> [DATA RECORDS]
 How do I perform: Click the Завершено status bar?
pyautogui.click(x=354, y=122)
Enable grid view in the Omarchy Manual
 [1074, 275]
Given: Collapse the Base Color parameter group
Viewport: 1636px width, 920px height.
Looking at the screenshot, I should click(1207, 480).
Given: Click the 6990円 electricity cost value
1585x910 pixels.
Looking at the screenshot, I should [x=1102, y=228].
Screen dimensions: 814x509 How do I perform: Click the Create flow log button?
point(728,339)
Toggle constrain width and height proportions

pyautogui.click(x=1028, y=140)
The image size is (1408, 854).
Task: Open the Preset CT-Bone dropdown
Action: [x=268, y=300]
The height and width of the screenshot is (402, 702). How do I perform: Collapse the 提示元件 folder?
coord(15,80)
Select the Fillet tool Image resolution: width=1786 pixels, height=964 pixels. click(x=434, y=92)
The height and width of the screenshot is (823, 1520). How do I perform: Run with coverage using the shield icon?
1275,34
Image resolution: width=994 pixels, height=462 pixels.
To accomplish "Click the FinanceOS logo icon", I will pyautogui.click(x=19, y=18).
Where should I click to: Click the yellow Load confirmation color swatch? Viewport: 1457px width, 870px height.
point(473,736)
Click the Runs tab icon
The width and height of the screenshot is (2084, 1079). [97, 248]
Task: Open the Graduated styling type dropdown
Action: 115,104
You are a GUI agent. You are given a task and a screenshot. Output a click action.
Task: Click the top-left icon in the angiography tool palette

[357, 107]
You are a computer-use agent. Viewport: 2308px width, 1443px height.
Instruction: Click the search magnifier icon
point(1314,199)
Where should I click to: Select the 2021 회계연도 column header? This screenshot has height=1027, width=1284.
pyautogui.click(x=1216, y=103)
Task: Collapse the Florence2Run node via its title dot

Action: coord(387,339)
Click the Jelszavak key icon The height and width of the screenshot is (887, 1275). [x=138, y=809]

> [REQUIRED ACTION] Only the lines from the one containing "Enable grid view in the Omarchy Manual" through the one containing "Given: Click the 6990円 electricity cost value" are to be retyped, both boundary lines included, with no other material.

> [RESPONSE TO THE TASK]
Enable grid view in the Omarchy Manual
 [1074, 275]
Given: Collapse the Base Color parameter group
Viewport: 1636px width, 920px height.
Looking at the screenshot, I should click(1207, 480).
Given: Click the 6990円 electricity cost value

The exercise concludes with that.